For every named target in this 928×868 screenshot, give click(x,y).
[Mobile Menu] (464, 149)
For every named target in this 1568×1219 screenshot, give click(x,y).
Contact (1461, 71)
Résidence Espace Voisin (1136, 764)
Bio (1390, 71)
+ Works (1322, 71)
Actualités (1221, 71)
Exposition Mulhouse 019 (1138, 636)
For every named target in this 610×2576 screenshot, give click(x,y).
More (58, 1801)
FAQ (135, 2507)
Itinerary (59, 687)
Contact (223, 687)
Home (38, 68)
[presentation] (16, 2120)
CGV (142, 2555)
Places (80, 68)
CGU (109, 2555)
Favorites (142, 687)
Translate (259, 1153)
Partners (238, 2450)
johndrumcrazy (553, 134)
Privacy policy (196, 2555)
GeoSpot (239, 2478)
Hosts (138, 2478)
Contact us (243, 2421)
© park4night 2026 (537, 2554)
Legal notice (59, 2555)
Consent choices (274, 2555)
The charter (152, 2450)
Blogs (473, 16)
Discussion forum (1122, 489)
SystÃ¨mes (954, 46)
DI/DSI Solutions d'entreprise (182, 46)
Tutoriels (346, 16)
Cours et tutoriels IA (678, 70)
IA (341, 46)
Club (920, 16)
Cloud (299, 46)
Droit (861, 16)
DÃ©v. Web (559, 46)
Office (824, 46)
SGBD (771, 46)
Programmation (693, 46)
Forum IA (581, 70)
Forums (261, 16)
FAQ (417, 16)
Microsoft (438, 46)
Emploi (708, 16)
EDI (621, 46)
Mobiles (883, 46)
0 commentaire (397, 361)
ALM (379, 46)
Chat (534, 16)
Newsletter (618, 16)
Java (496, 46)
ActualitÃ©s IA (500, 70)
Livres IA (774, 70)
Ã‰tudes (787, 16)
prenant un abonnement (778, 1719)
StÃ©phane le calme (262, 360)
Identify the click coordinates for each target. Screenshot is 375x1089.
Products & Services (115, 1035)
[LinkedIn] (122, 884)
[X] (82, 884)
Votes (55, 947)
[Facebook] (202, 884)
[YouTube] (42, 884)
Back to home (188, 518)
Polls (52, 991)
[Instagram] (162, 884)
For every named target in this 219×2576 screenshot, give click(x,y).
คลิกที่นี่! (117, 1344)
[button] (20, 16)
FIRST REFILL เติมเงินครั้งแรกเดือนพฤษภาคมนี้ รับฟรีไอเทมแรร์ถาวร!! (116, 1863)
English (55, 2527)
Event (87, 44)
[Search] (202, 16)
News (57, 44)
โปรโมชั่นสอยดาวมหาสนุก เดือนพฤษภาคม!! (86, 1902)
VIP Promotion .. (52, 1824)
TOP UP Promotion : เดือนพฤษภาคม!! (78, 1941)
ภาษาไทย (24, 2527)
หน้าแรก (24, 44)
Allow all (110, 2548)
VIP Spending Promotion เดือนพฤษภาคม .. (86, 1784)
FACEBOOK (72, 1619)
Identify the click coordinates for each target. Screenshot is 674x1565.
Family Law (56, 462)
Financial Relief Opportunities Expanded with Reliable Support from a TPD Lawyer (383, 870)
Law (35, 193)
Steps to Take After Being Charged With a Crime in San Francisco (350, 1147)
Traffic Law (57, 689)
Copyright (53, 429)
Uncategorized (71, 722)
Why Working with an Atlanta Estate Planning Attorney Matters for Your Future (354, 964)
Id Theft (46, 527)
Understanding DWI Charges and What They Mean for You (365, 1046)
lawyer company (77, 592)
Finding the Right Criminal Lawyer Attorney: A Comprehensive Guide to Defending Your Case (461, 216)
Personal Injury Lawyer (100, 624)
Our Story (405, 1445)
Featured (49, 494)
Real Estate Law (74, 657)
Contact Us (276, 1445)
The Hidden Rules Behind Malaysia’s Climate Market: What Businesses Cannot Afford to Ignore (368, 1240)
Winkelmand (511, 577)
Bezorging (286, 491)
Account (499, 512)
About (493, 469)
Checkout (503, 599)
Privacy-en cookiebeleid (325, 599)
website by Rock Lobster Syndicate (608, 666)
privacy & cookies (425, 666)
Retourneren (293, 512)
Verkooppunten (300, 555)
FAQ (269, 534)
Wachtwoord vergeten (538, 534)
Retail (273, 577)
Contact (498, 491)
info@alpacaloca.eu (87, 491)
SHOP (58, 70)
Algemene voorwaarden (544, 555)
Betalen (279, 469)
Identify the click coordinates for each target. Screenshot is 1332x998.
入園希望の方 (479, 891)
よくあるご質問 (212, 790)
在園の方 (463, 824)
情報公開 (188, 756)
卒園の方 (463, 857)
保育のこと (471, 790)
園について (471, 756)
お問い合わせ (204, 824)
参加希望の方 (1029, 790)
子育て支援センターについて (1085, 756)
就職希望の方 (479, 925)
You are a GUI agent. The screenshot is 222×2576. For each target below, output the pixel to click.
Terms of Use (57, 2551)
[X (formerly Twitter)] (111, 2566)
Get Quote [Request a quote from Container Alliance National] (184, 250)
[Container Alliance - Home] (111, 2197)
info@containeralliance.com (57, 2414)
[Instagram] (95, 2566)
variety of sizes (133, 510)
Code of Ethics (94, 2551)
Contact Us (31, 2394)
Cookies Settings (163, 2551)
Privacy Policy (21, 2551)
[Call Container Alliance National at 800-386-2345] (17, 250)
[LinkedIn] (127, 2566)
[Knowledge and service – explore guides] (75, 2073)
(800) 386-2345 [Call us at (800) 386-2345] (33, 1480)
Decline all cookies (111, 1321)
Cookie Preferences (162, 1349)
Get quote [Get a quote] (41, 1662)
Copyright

== == ==

» Written exercise: Please render all of the data above as a Markdown table with two columns, Row and Line, numbering each line and omitting blank lines.

» Finished exercise:
| Row | Line |
|---|---|
| 1 | For every named target in this 928×868 screenshot, give click(x,y). |
| 2 | [Mobile Menu] (464, 149) |
| 3 | For every named target in this 1568×1219 screenshot, give click(x,y). |
| 4 | Contact (1461, 71) |
| 5 | Résidence Espace Voisin (1136, 764) |
| 6 | Bio (1390, 71) |
| 7 | + Works (1322, 71) |
| 8 | Actualités (1221, 71) |
| 9 | Exposition Mulhouse 019 (1138, 636) |
| 10 | For every named target in this 610×2576 screenshot, give click(x,y). |
| 11 | More (58, 1801) |
| 12 | FAQ (135, 2507) |
| 13 | Itinerary (59, 687) |
| 14 | Contact (223, 687) |
| 15 | Home (38, 68) |
| 16 | [presentation] (16, 2120) |
| 17 | CGV (142, 2555) |
| 18 | Places (80, 68) |
| 19 | CGU (109, 2555) |
| 20 | Favorites (142, 687) |
| 21 | Translate (259, 1153) |
| 22 | Partners (238, 2450) |
| 23 | johndrumcrazy (553, 134) |
| 24 | Privacy policy (196, 2555) |
| 25 | GeoSpot (239, 2478) |
| 26 | Hosts (138, 2478) |
| 27 | Contact us (243, 2421) |
| 28 | © park4night 2026 (537, 2554) |
| 29 | Legal notice (59, 2555) |
| 30 | Consent choices (274, 2555) |
| 31 | The charter (152, 2450) |
| 32 | Blogs (473, 16) |
| 33 | Discussion forum (1122, 489) |
| 34 | SystÃ¨mes (954, 46) |
| 35 | DI/DSI Solutions d'entreprise (182, 46) |
| 36 | Tutoriels (346, 16) |
| 37 | Cours et tutoriels IA (678, 70) |
| 38 | IA (341, 46) |
| 39 | Club (920, 16) |
| 40 | Cloud (299, 46) |
| 41 | Droit (861, 16) |
| 42 | DÃ©v. Web (559, 46) |
| 43 | Office (824, 46) |
| 44 | SGBD (771, 46) |
| 45 | Programmation (693, 46) |
| 46 | Forum IA (581, 70) |
| 47 | Forums (261, 16) |
| 48 | FAQ (417, 16) |
| 49 | Microsoft (438, 46) |
| 50 | Emploi (708, 16) |
| 51 | EDI (621, 46) |
| 52 | Mobiles (883, 46) |
| 53 | 0 commentaire (397, 361) |
| 54 | ALM (379, 46) |
| 55 | Chat (534, 16) |
| 56 | Newsletter (618, 16) |
| 57 | Java (496, 46) |
| 58 | ActualitÃ©s IA (500, 70) |
| 59 | Livres IA (774, 70) |
| 60 | Ã‰tudes (787, 16) |
| 61 | prenant un abonnement (778, 1719) |
| 62 | StÃ©phane le calme (262, 360) |
| 63 | Identify the click coordinates for each target. Screenshot is 375x1089. |
| 64 | Products & Services (115, 1035) |
| 65 | [LinkedIn] (122, 884) |
| 66 | [X] (82, 884) |
| 67 | Votes (55, 947) |
| 68 | [Facebook] (202, 884) |
| 69 | [YouTube] (42, 884) |
| 70 | Back to home (188, 518) |
| 71 | Polls (52, 991) |
| 72 | [Instagram] (162, 884) |
| 73 | For every named target in this 219×2576 screenshot, give click(x,y). |
| 74 | คลิกที่นี่! (117, 1344) |
| 75 | [button] (20, 16) |
| 76 | FIRST REFILL เติมเงินครั้งแรกเดือนพฤษภาคมนี้ รับฟรีไอเทมแรร์ถาวร!! (116, 1863) |
| 77 | English (55, 2527) |
| 78 | Event (87, 44) |
| 79 | [Search] (202, 16) |
| 80 | News (57, 44) |
| 81 | โปรโมชั่นสอยดาวมหาสนุก เดือนพฤษภาคม!! (86, 1902) |
| 82 | VIP Promotion .. (52, 1824) |
| 83 | TOP UP Promotion : เดือนพฤษภาคม!! (78, 1941) |
| 84 | ภาษาไทย (24, 2527) |
| 85 | หน้าแรก (24, 44) |
| 86 | Allow all (110, 2548) |
| 87 | VIP Spending Promotion เดือนพฤษภาคม .. (86, 1784) |
| 88 | FACEBOOK (72, 1619) |
| 89 | Identify the click coordinates for each target. Screenshot is 674x1565. |
| 90 | Family Law (56, 462) |
| 91 | Financial Relief Opportunities Expanded with Reliable Support from a TPD Lawyer (383, 870) |
| 92 | Law (35, 193) |
| 93 | Steps to Take After Being Charged With a Crime in San Francisco (350, 1147) |
| 94 | Traffic Law (57, 689) |
| 95 | Copyright (53, 429) |
| 96 | Uncategorized (71, 722) |
| 97 | Why Working with an Atlanta Estate Planning Attorney Matters for Your Future (354, 964) |
| 98 | Id Theft (46, 527) |
| 99 | Understanding DWI Charges and What They Mean for You (365, 1046) |
| 100 | lawyer company (77, 592) |
| 101 | Finding the Right Criminal Lawyer Attorney: A Comprehensive Guide to Defending Your Case (461, 216) |
| 102 | Personal Injury Lawyer (100, 624) |
| 103 | Our Story (405, 1445) |
| 104 | Featured (49, 494) |
| 105 | Real Estate Law (74, 657) |
| 106 | Contact Us (276, 1445) |
| 107 | The Hidden Rules Behind Malaysia’s Climate Market: What Businesses Cannot Afford to Ignore (368, 1240) |
| 108 | Winkelmand (511, 577) |
| 109 | Bezorging (286, 491) |
| 110 | Account (499, 512) |
| 111 | About (493, 469) |
| 112 | Checkout (503, 599) |
| 113 | Privacy-en cookiebeleid (325, 599) |
| 114 | website by Rock Lobster Syndicate (608, 666) |
| 115 | privacy & cookies (425, 666) |
| 116 | Retourneren (293, 512) |
| 117 | Verkooppunten (300, 555) |
| 118 | FAQ (269, 534) |
| 119 | Wachtwoord vergeten (538, 534) |
| 120 | Retail (273, 577) |
| 121 | Contact (498, 491) |
| 122 | info@alpacaloca.eu (87, 491) |
| 123 | SHOP (58, 70) |
| 124 | Algemene voorwaarden (544, 555) |
| 125 | Betalen (279, 469) |
| 126 | Identify the click coordinates for each target. Screenshot is 1332x998. |
| 127 | 入園希望の方 (479, 891) |
| 128 | よくあるご質問 (212, 790) |
| 129 | 在園の方 (463, 824) |
| 130 | 情報公開 (188, 756) |
| 131 | 卒園の方 (463, 857) |
| 132 | 保育のこと (471, 790) |
| 133 | 園について (471, 756) |
| 134 | お問い合わせ (204, 824) |
| 135 | 参加希望の方 (1029, 790) |
| 136 | 子育て支援センターについて (1085, 756) |
| 137 | 就職希望の方 (479, 925) |
| 138 | You are a GUI agent. The screenshot is 222×2576. For each target below, output the pixel to click. |
| 139 | Terms of Use (57, 2551) |
| 140 | [X (formerly Twitter)] (111, 2566) |
| 141 | Get Quote [Request a quote from Container Alliance National] (184, 250) |
| 142 | [Container Alliance - Home] (111, 2197) |
| 143 | info@containeralliance.com (57, 2414) |
| 144 | [Instagram] (95, 2566) |
| 145 | variety of sizes (133, 510) |
| 146 | Code of Ethics (94, 2551) |
| 147 | Contact Us (31, 2394) |
| 148 | Cookies Settings (163, 2551) |
| 149 | Privacy Policy (21, 2551) |
| 150 | [Call Container Alliance National at 800-386-2345] (17, 250) |
| 151 | [LinkedIn] (127, 2566) |
| 152 | [Knowledge and service – explore guides] (75, 2073) |
| 153 | (800) 386-2345 [Call us at (800) 386-2345] (33, 1480) |
| 154 | Decline all cookies (111, 1321) |
| 155 | Cookie Preferences (162, 1349) |
| 156 | Get quote [Get a quote] (41, 1662) |
| 157 | Copyright |